Defesa ministerial da regularidade processual
Nas comunicações encaminhadas à AGU no contexto da condenação de Zambelli por perseguição armada, Gilmar Mendes sustenta que o julgamento da ex-deputada se deu pelo plenário completo do Supremo Tribunal Federal, representando assim a instância máxima do sistema judiciário nacional. O resultado da votação foi expressivo: nove votos a favor da condenação no tocante ao porte irregular de arma de fogo, e dez votos contra um no que diz respeito ao crime de constrangimento ilegal.
De acordo com o entendimento do ministro, o "processo em questão se desenvolveu de maneira apropriada e adequada, sem presentificar qualquer irregularidade ou falha processual que pudesse impedir a condenação de Zambelli ou a extradição de cidadã brasileira por crime perpetrado no território nacional e ao qual se aplicam integralmente as disposições da legislação brasileira".

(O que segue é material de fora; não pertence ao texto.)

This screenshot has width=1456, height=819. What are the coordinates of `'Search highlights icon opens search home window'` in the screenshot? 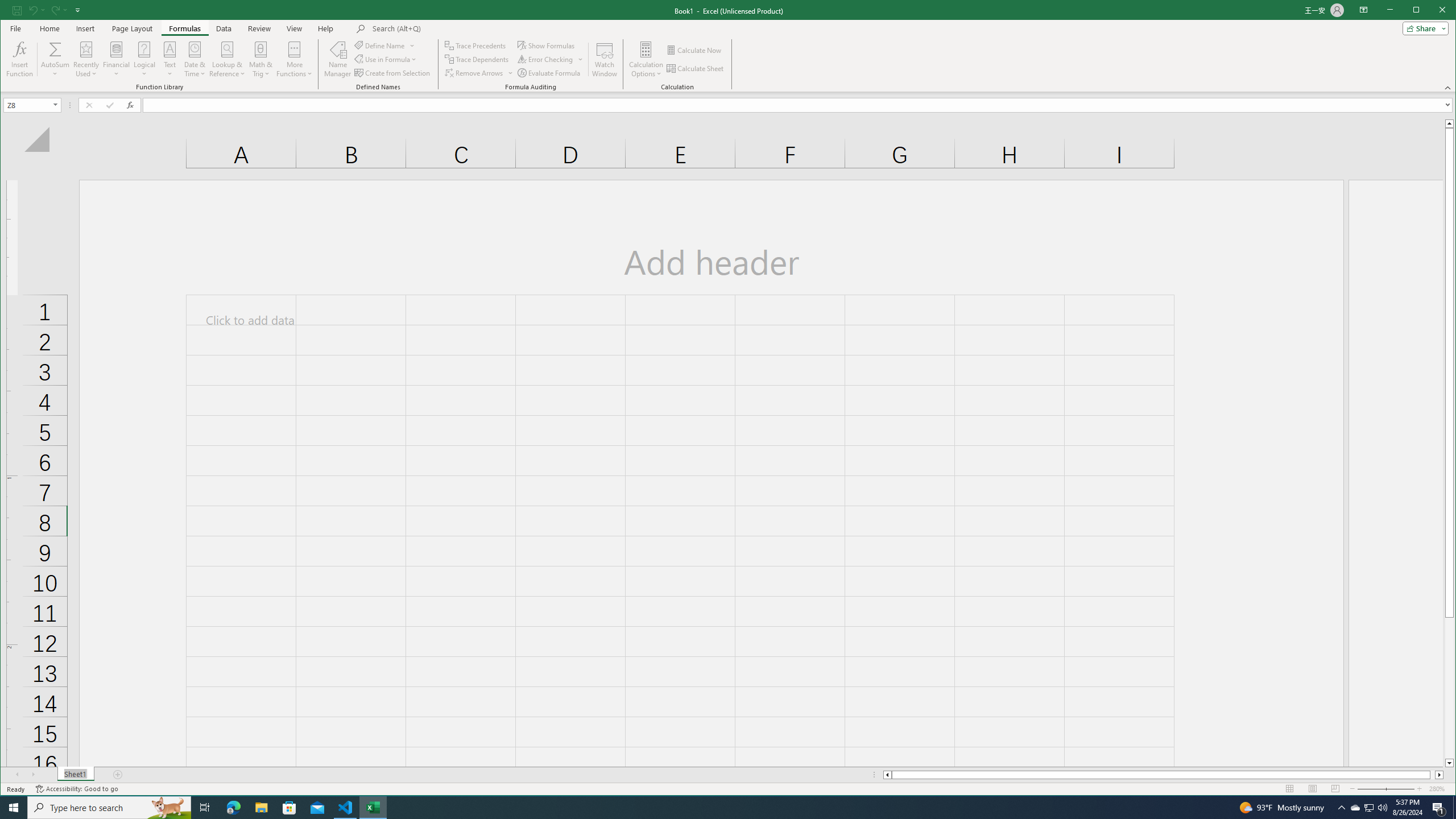 It's located at (167, 806).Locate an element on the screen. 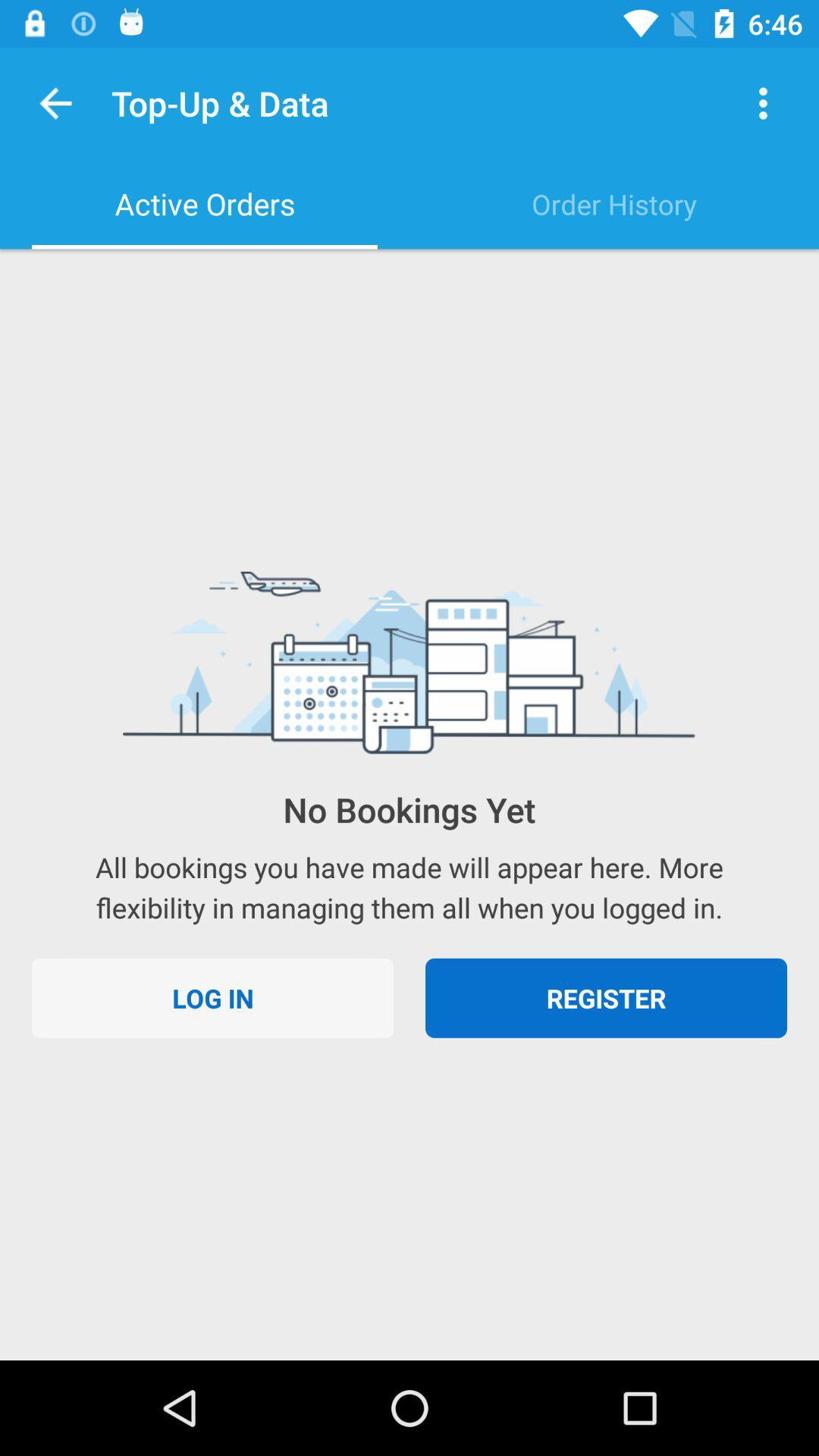 The image size is (819, 1456). icon below all bookings you icon is located at coordinates (212, 998). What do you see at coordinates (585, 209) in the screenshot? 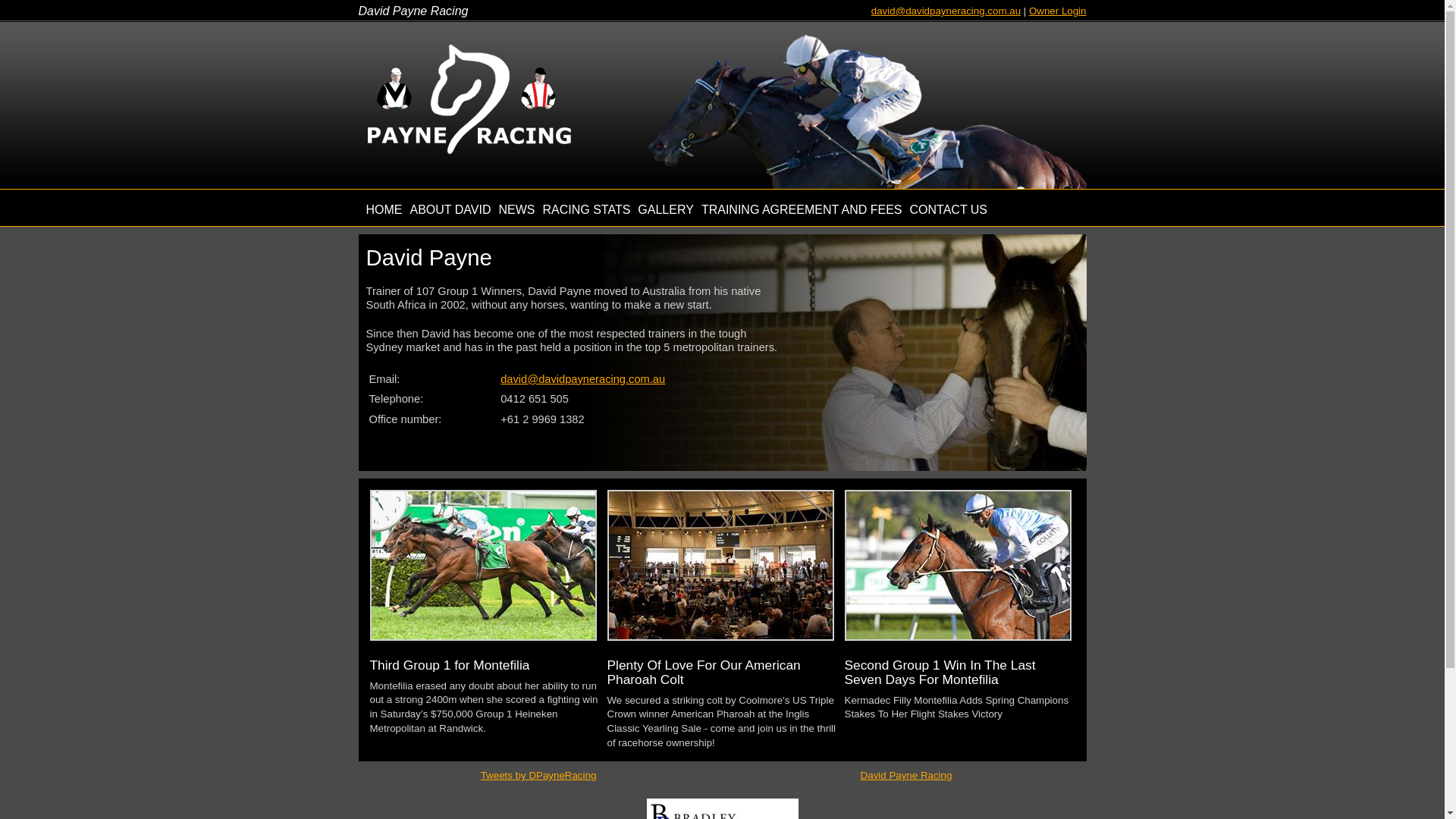
I see `'RACING STATS'` at bounding box center [585, 209].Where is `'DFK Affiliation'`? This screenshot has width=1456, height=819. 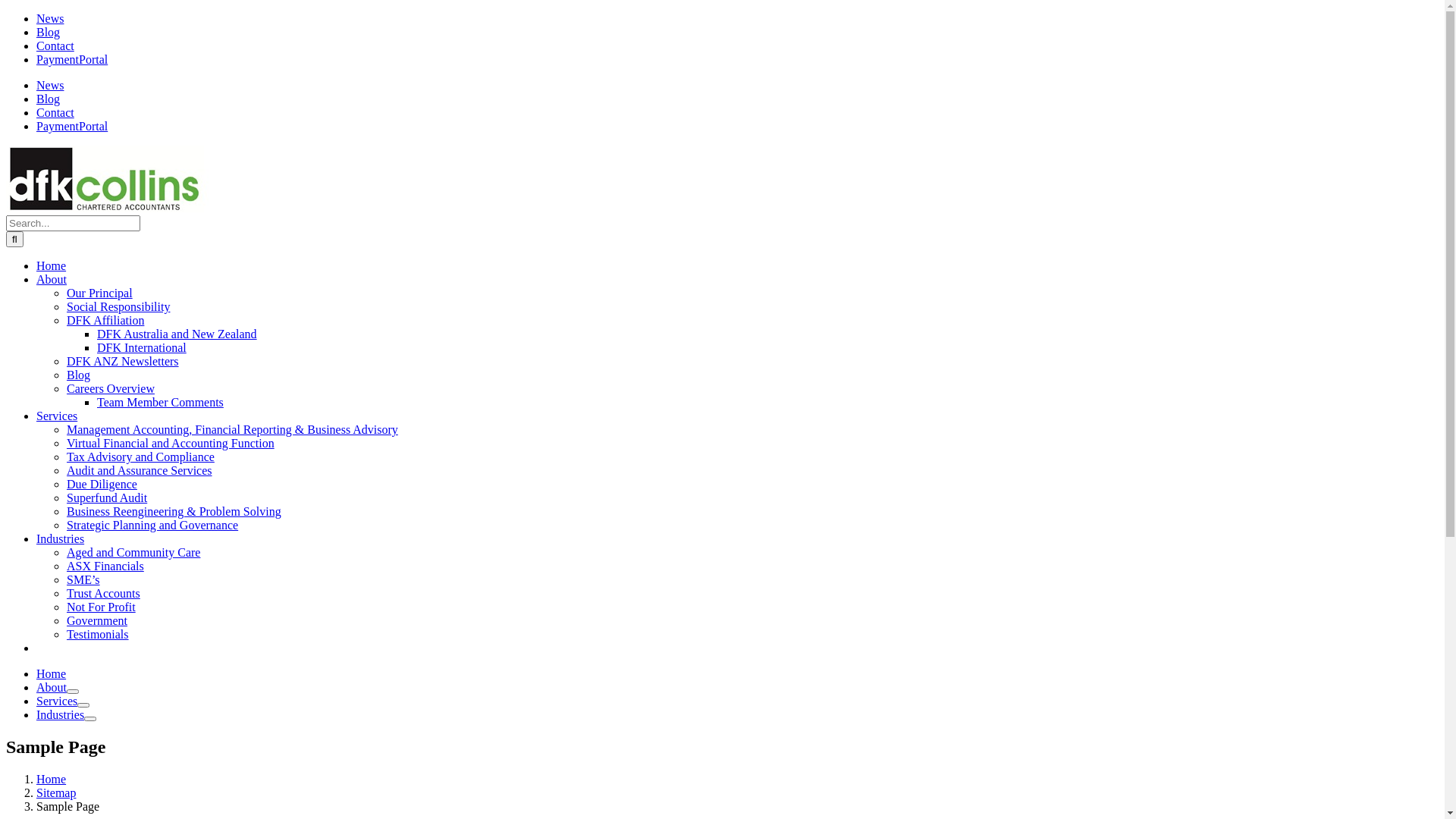
'DFK Affiliation' is located at coordinates (105, 319).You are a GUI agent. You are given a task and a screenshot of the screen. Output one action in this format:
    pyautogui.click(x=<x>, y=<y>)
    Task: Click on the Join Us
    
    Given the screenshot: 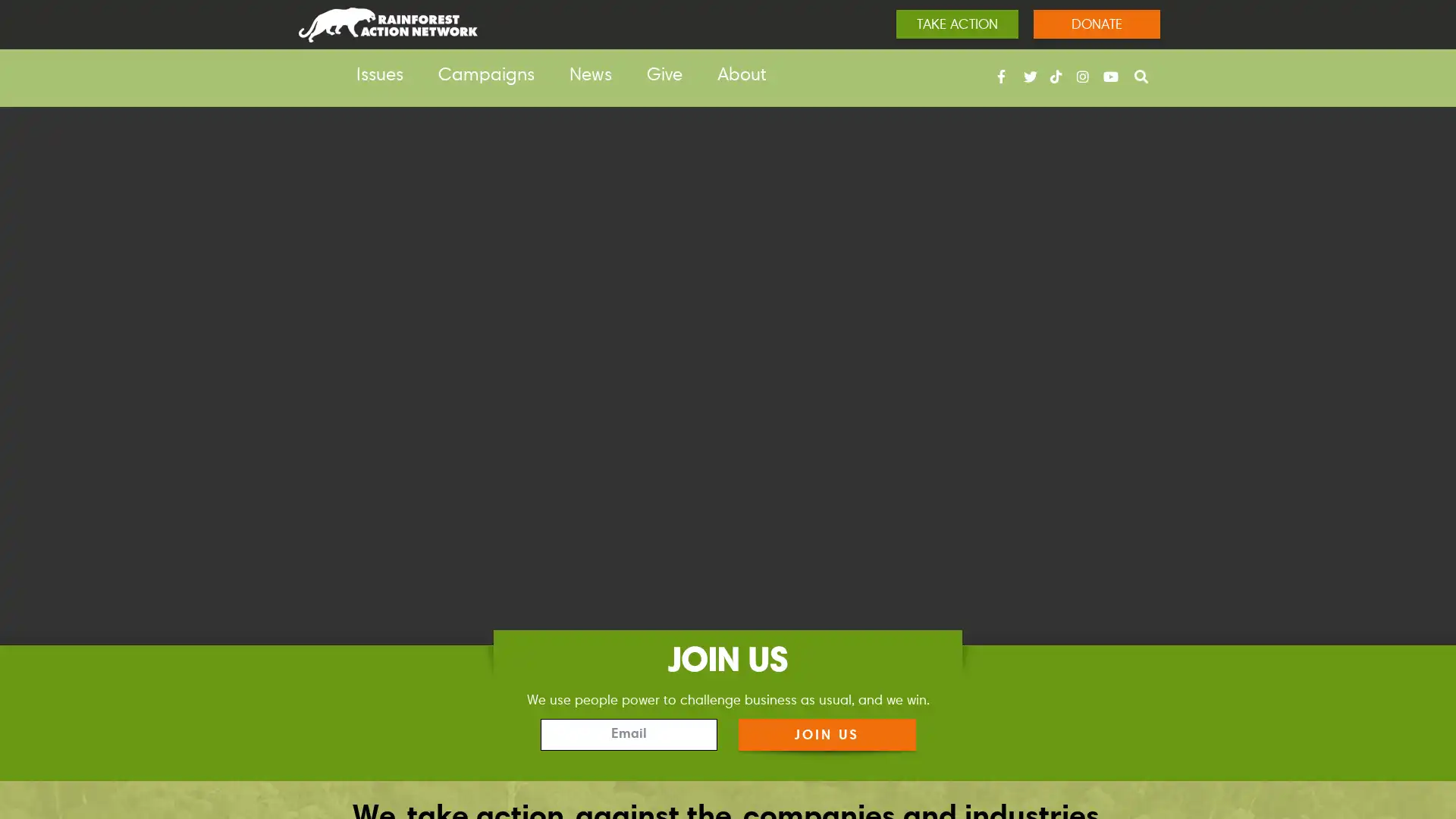 What is the action you would take?
    pyautogui.click(x=825, y=733)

Garantias oferecidas ao Estado italiano
Mendes estabeleceu que seria factível oferecer ao governo italiano as seguintes garantias institucionais concernentes à condenação de Zambelli por perseguição armada:
A execução da pena imposta seria realizada nas dependências da Penitenciária Feminina de Brasília, localizada no Distrito Federal, que dispõe de estrutura apropriada para esse fim. A ex-deputada gozaria de garantias absolutas de acesso irrestrito a seus advogados, familiares próximos e à representação diplomática da Itália em território brasileiro. Seriam fornecidas informações detalhadas ao representante diplomático italiano em intervalos trimestrais, ou ainda de forma imediata sempre que solicitações fossem adequadamente formuladas ao STF e comunicadas à autoridade estrangeira por intermédio dos órgãos oficiais de representação estatal.
Implicações do posicionamento jurídico
O envio destas garantias e a reafirmação da solidez jurídica da condenação de Zambelli por perseguição armada representam um esforço institucional no sentido de obter a concordância das cortes italianas para a extradição. O ministro busca demonstrar que os procedimentos adotados pelo STF encontram-se em total conformidade com os padrões internacionais de proteção dos direitos humanos e das garantias processuais, elementos fundamentais para que a Itália autorize a condenação de Zambelli e sua subsequente transferência para o cumprimento da sentença.
O caso permanece em fase de análise pelas autoridades judiciais italianas, que deverão considerar não apenas os fundamentos legais da condenação de Zambelli por perseguição armada, mas também as garantias institucionais oferecidas pelo Brasil para assegurar que os direitos da ex-deputada sejam plenamente respeitados durante o cumprimento de sua sentença no território brasileiro.